» Problem requirements
Provide a character-exact reproduction of the lines from the line with "Click the USDT token icon" to the end of the entries.

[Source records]
+ + +

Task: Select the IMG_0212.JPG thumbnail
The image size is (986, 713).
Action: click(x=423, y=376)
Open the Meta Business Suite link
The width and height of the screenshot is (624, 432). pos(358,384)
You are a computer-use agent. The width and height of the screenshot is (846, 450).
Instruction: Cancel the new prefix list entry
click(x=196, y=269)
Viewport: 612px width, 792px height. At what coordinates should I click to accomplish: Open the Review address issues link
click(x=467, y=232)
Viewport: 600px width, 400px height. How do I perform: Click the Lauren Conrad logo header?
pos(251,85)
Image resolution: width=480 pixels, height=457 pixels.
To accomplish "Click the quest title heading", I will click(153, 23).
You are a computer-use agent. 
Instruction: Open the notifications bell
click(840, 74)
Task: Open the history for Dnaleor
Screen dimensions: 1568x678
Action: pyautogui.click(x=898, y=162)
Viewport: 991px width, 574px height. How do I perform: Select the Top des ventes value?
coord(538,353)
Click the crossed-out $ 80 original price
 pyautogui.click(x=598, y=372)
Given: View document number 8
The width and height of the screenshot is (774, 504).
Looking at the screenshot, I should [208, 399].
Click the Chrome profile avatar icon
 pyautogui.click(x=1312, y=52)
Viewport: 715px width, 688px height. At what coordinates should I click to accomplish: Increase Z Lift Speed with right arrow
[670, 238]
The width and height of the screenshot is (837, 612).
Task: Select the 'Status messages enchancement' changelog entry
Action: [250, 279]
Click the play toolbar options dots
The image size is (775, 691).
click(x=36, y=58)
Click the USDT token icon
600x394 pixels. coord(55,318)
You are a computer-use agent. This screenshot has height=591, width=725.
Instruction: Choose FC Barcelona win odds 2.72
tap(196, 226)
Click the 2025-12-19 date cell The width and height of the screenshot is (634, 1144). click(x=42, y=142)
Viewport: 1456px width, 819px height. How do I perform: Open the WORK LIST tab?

+ + +

» Exercise answer
Click the USDT token icon
600x394 pixels. coord(55,318)
You are a computer-use agent. This screenshot has height=591, width=725.
Instruction: Choose FC Barcelona win odds 2.72
tap(196, 226)
Click the 2025-12-19 date cell The width and height of the screenshot is (634, 1144). click(x=42, y=142)
Viewport: 1456px width, 819px height. How do I perform: Open the WORK LIST tab?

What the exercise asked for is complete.